Data items ->
Segment Open

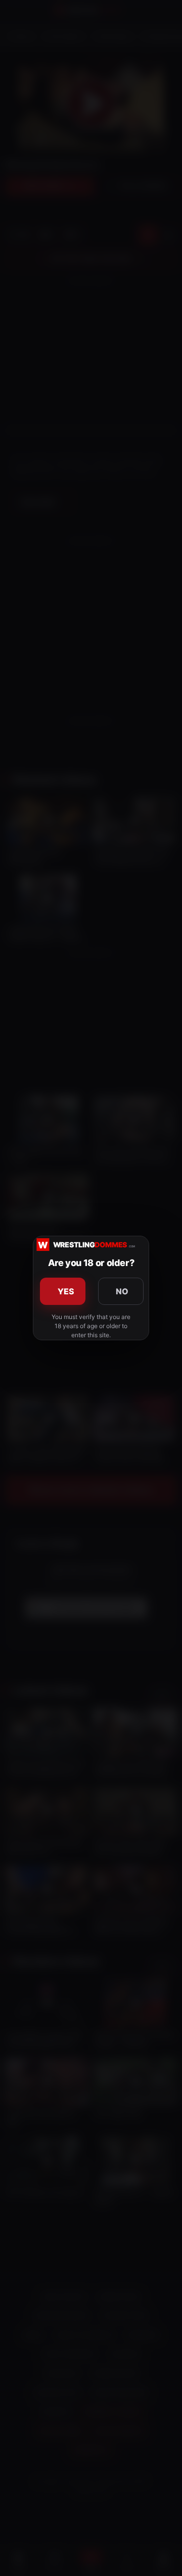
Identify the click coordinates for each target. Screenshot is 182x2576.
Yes (66, 1291)
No (122, 1291)
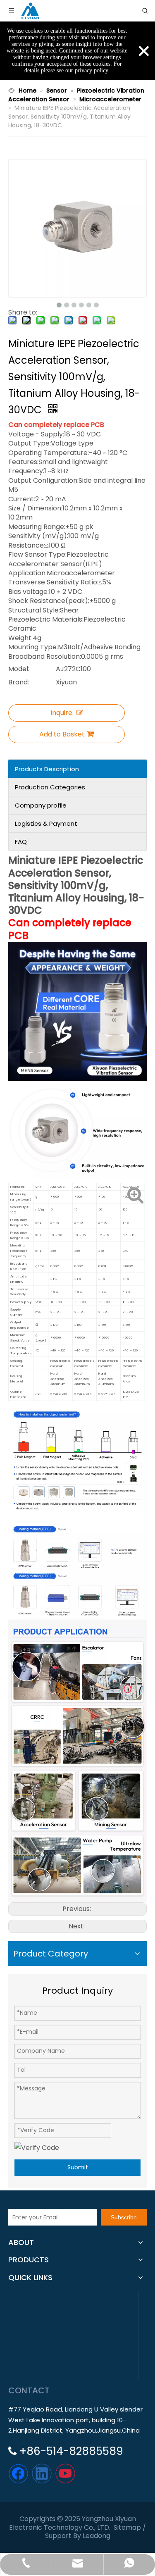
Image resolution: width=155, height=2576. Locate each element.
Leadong (96, 2535)
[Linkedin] (42, 2473)
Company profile (41, 805)
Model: (18, 669)
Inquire (61, 712)
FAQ (21, 841)
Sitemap (127, 2527)
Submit (77, 2167)
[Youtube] (65, 2473)
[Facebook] (18, 2473)
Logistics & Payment (46, 823)
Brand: (18, 682)
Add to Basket (62, 734)
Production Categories (50, 787)
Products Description (47, 769)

Segment Closed

What should be set down is every line from the opening of the records through the line that contains "Inquire (61, 712)", exactly, with pictures left out.

Identify the click coordinates for each target. Screenshot is 182x2576.
Yes (66, 1291)
No (122, 1291)
Image resolution: width=155, height=2576. Locate each element.
Leadong (96, 2535)
[Linkedin] (42, 2473)
Company profile (41, 805)
Model: (18, 669)
Inquire (61, 712)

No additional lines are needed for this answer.